Wednesday, August 22, 2007

Russia, A Real Place -- Hinterlands

I have no way of proving this, but I think that if you asked the majority of Americans to describe Serbia and Montenegro, they would describe a gray, dreary industrial landscape. Kind of like Utica, with a Central European accent. And of course they would be wrong. Ryan and Natasha recently took a holiday in Montenegro:

Apparently the youngest independent republics in the world are Montenegro and Serbia, having been born on the same day in June 2006, indicating, perhaps, that a conjunction can’t hold a nation together. I’ve never been to Serbia, but having now visited its former other-half, I pity its citizens for the loss of their Adriatic coast, though they retained the more interesting capital. Tourism in the neon-lit town of Budva had a refreshingly local feel with most people carrying themselves as natives or once-natives, though I resided with the Russians. Natasha and I also enjoyed a high level of linguistic comfort, speaking both Russian and English with the hotel staff, waiters and hawkers of beach inflatables. Serbian itself often comes across like Russian with an Italian swagger.

Though we did find one restaurant serving what any Russian would identify as a “business lunch” (pronounced, beezniece lanch), meaning chicken soup, shredded cabbage salad, a meat and starch combination, and a beverage for three euro, Montenegrin cuisine happily failed to resemble the things we eat back “home.”

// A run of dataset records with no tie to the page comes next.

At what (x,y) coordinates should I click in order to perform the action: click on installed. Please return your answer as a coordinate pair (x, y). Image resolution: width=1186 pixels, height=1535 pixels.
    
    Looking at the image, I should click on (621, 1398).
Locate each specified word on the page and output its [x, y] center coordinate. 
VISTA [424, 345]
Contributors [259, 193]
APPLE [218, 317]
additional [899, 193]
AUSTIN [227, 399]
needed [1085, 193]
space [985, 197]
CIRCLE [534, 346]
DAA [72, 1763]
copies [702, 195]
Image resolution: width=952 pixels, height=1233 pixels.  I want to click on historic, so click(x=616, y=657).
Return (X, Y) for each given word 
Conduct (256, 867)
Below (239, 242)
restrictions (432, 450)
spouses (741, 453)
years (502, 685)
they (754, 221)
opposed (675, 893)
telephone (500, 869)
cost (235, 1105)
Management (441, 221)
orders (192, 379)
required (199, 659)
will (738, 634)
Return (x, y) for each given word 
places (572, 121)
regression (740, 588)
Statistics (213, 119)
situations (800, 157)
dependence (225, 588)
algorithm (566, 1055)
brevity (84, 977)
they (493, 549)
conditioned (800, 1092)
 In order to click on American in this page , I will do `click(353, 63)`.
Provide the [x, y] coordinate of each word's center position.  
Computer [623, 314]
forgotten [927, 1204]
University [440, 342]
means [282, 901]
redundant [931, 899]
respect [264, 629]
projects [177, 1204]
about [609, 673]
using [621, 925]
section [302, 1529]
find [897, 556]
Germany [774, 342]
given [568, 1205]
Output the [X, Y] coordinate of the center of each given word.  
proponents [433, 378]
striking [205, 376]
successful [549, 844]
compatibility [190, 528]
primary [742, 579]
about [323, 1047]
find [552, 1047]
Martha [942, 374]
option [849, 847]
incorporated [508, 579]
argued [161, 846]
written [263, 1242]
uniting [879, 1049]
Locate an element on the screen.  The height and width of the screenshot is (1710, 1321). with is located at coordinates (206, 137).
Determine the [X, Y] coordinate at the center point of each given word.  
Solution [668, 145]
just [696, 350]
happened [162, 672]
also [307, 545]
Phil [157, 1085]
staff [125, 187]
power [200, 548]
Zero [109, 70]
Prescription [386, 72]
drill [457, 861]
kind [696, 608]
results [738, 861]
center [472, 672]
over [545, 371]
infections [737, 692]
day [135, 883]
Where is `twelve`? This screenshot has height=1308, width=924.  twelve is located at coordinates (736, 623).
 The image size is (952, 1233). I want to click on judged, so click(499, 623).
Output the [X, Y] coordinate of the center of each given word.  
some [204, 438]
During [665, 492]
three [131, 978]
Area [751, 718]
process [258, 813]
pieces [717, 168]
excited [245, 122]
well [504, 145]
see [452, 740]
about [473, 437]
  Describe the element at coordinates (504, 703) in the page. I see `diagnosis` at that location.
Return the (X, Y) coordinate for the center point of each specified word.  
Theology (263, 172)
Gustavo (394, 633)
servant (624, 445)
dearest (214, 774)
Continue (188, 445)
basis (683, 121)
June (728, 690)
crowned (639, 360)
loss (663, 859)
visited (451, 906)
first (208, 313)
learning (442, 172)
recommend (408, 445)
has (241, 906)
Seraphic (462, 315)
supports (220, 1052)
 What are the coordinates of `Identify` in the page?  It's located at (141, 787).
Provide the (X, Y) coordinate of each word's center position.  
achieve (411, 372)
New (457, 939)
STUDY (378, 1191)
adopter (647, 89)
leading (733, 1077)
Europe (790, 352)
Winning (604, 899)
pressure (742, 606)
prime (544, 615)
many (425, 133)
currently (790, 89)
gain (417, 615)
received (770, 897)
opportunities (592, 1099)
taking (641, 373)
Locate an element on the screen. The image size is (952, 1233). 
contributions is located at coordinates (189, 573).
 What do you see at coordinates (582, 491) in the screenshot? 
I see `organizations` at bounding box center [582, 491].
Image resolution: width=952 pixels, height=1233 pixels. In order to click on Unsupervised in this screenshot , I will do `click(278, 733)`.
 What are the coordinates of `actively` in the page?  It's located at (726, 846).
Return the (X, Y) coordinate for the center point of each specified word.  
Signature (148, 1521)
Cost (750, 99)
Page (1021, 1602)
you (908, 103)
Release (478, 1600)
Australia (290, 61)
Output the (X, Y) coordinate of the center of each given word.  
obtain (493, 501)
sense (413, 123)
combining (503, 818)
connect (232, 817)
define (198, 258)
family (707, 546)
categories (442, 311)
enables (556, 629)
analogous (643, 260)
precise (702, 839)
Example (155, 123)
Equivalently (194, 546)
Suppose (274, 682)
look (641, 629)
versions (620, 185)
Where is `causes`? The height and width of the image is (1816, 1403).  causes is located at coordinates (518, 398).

Once you travel beyond the sickly luminance of Budva’s strip and the hum of its blown out club speakers, your attention can play between the very blue sea and the arid mountains, beyond which diligent people are running vineyards and harvesting the honey that the locals dab on their donuts. We stayed in a dinky town called Rafaelovich, something like Budva’s half-corrupted, but still honest cousin. In the mornings I jogged along the water past stacked beach chairs and umbrellas and more than one cafĂ© advertising pizza dressed with ketchup. The final outpost was a little bar being built by an old man with a hammer and an axe. After that, the beach got rockier and the ruins of some early-twentieth century resort (cement slabs and a few aquamarine tiles) peeked out amongst the shrubs. On the second morning, I noticed a doorway set in the foliage and a sign that read, “Zoff’s Fish Bar.” Natasha and I returned that evening, armed for hunger and disappointment.

The set up was simple with no more than four tables under a palm-leaf roof and an open kitchen. A cement patio went right to the water where an old woman, who turned out to be Zoff’s mother, was lounging in topless repose. Our waiter (a guy in swim trunks) helped us through the menu and we ended up with calamari and some kind of white fish that was never translated. The seafood was seasoned simply with garlic and served with eggplant, all of which were grilled by Zoff himself, who stood in his unbuttoned tropical shirt, blowing kisses to Natasha throughout most of our meal.

We came back twice after that, treating ourselves to the lobster and the sea bass, with the latter winning Natasha’s vote for best meal of trip. At the end of our final visit, Zoff joined our table and provided his abridged life story in labored English and some homemade wine that must’ve scored an alcohol content of around twenty percent. Though he was openly cozy with Natasha, I liked Zoff. For eleven years, he’s only been serving fish that he or the two Bosnian refugees that he employs have caught themselves. He believes a good dinner should span several hours and considers all of his customers personal friends. I’ve never been to a better restaurant.